# What to work on:
Copy the records below exactly, from the line containing "Task: Open the include_tokens dropdown" through the last line, and leave out every picture.

# Data for the task:
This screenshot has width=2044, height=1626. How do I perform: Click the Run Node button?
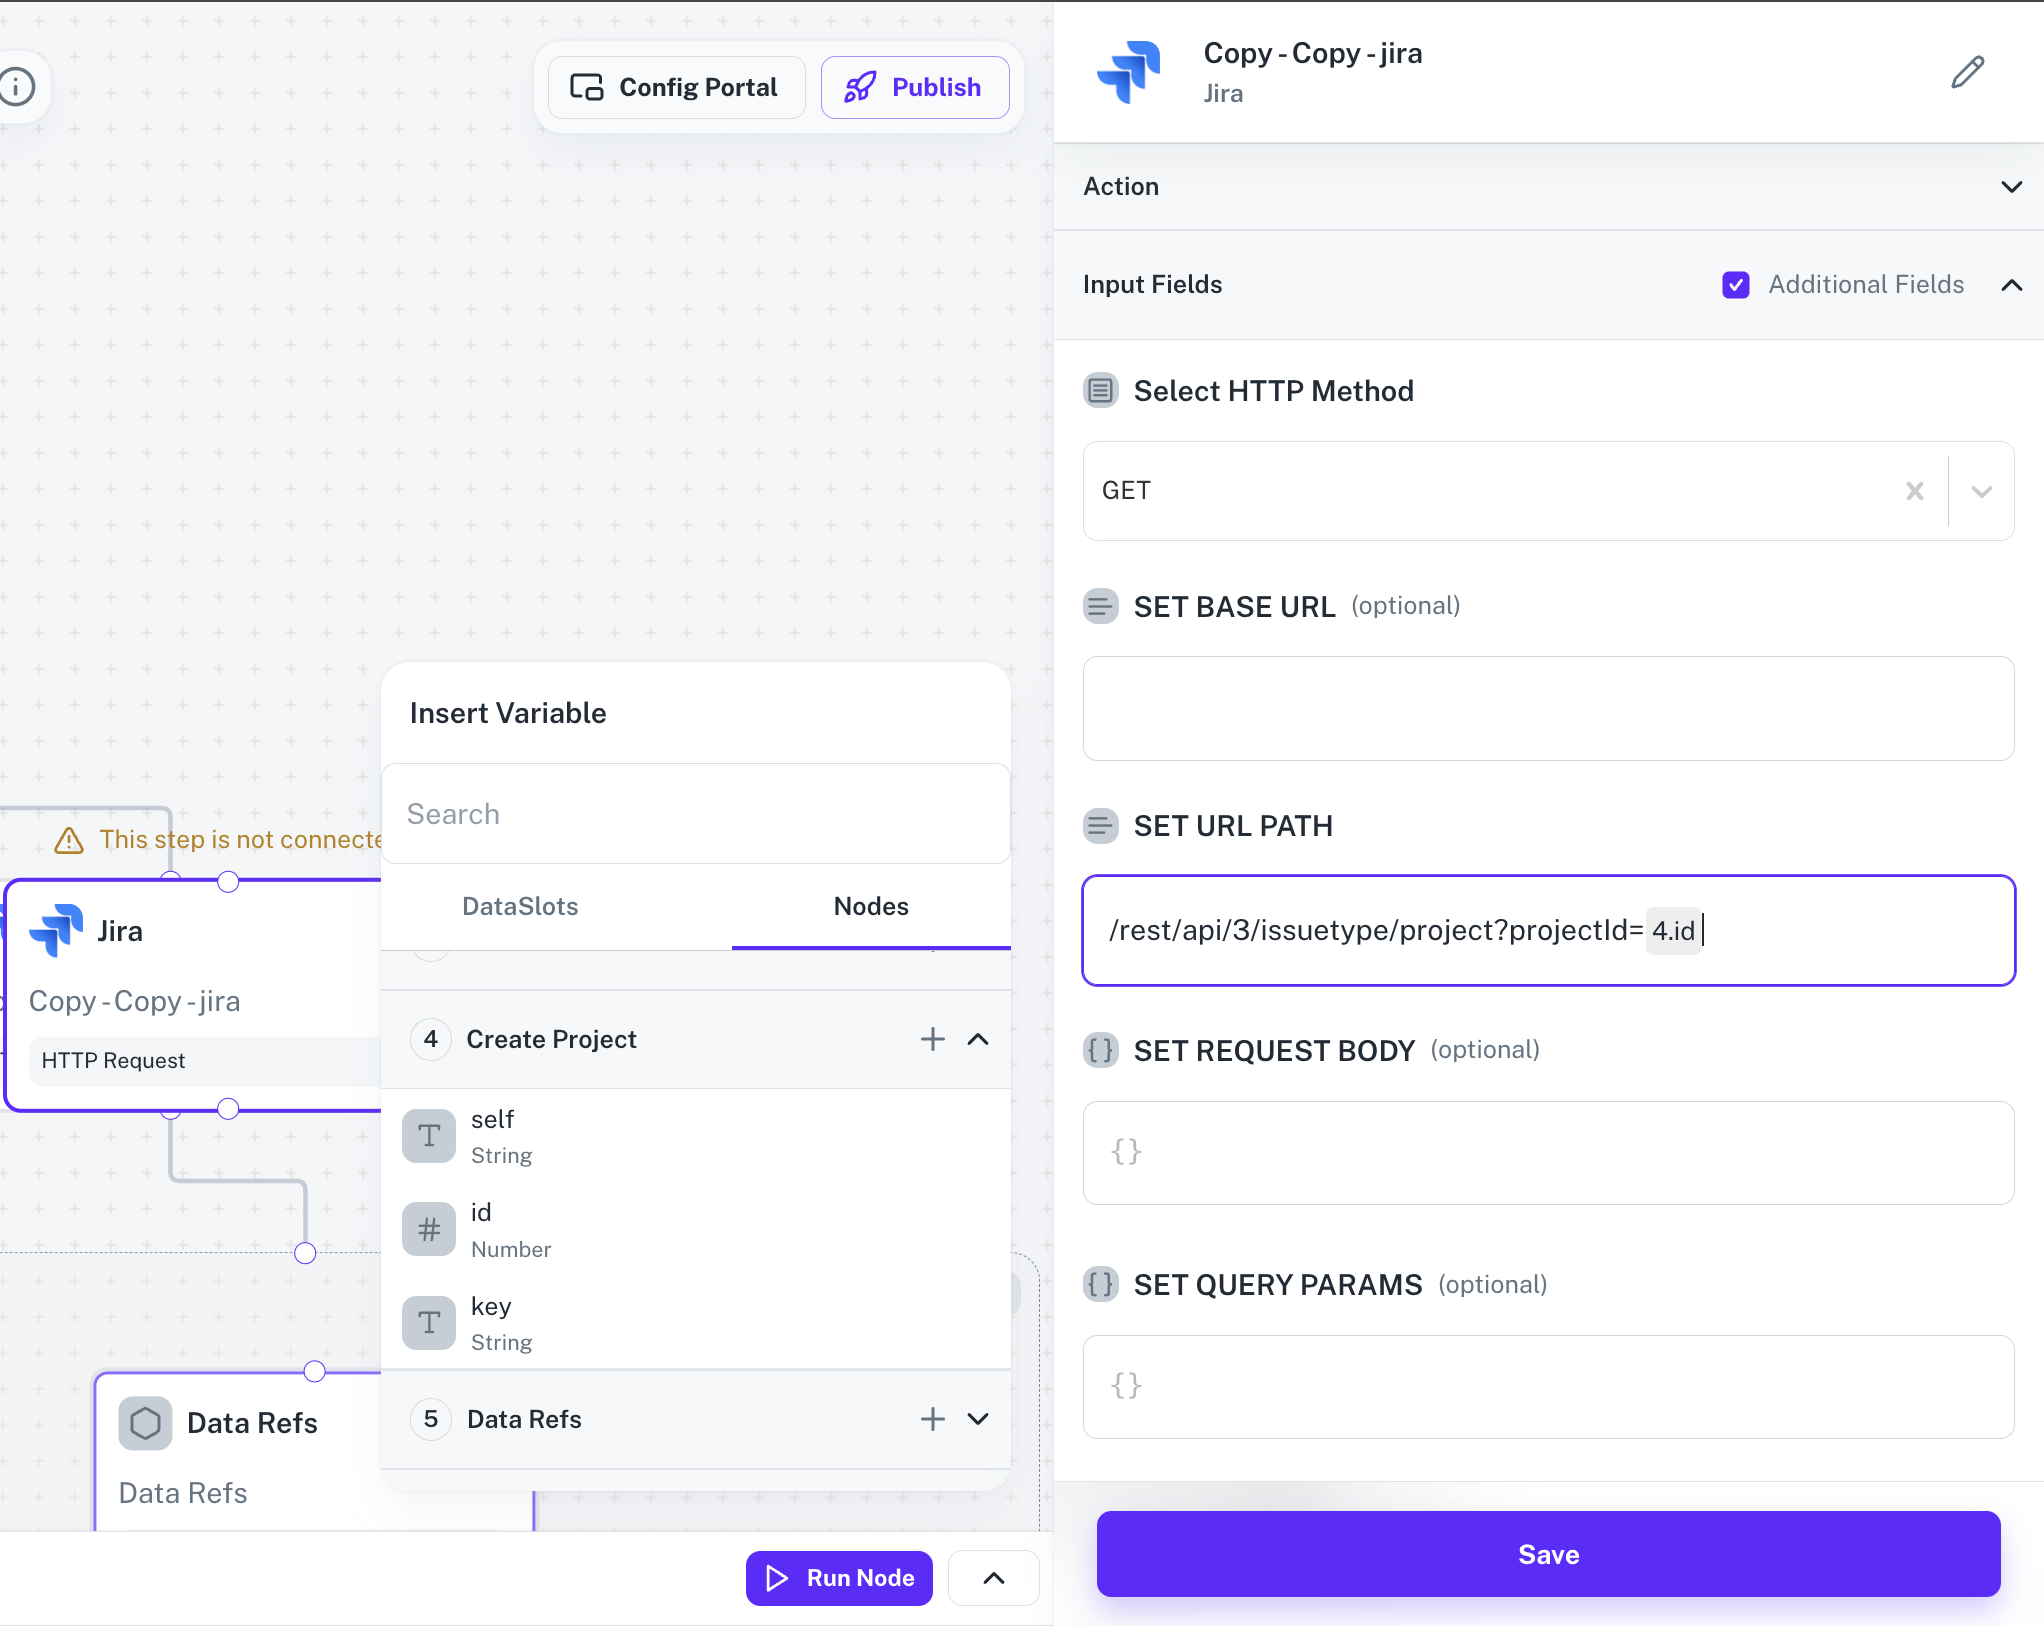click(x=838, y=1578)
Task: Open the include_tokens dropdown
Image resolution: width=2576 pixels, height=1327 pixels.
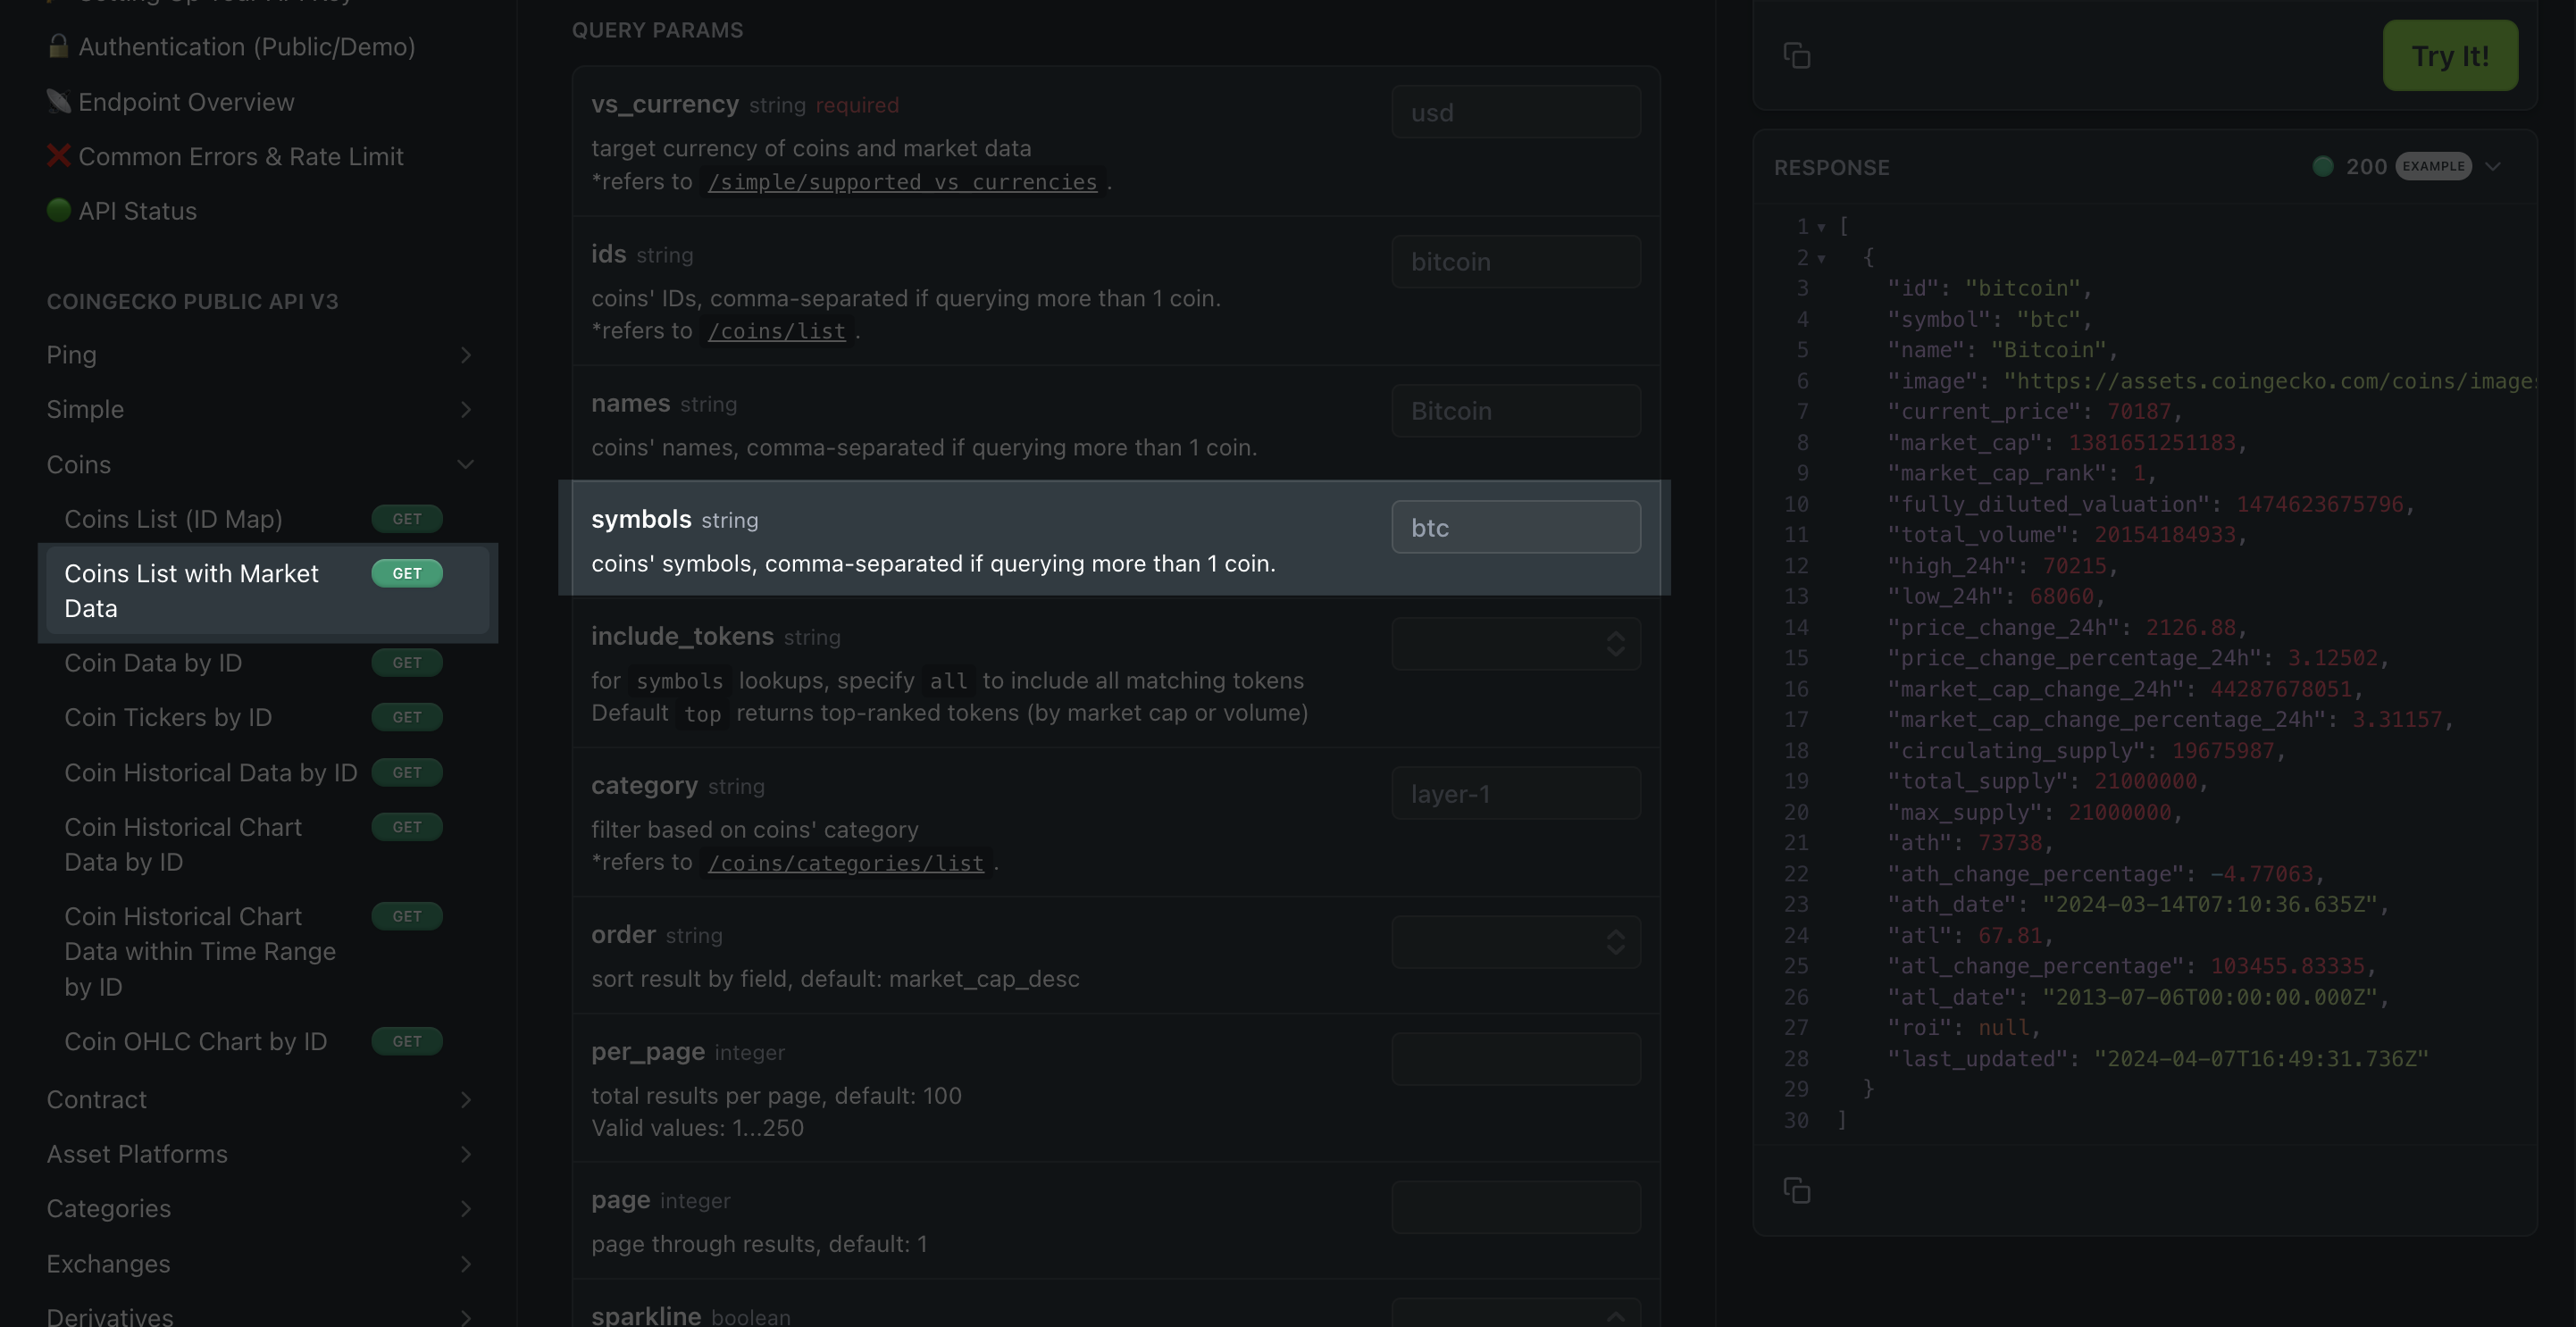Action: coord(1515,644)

# Response to this exercise:
Task: Open the include_tokens dropdown
Image resolution: width=2576 pixels, height=1327 pixels.
Action: coord(1515,644)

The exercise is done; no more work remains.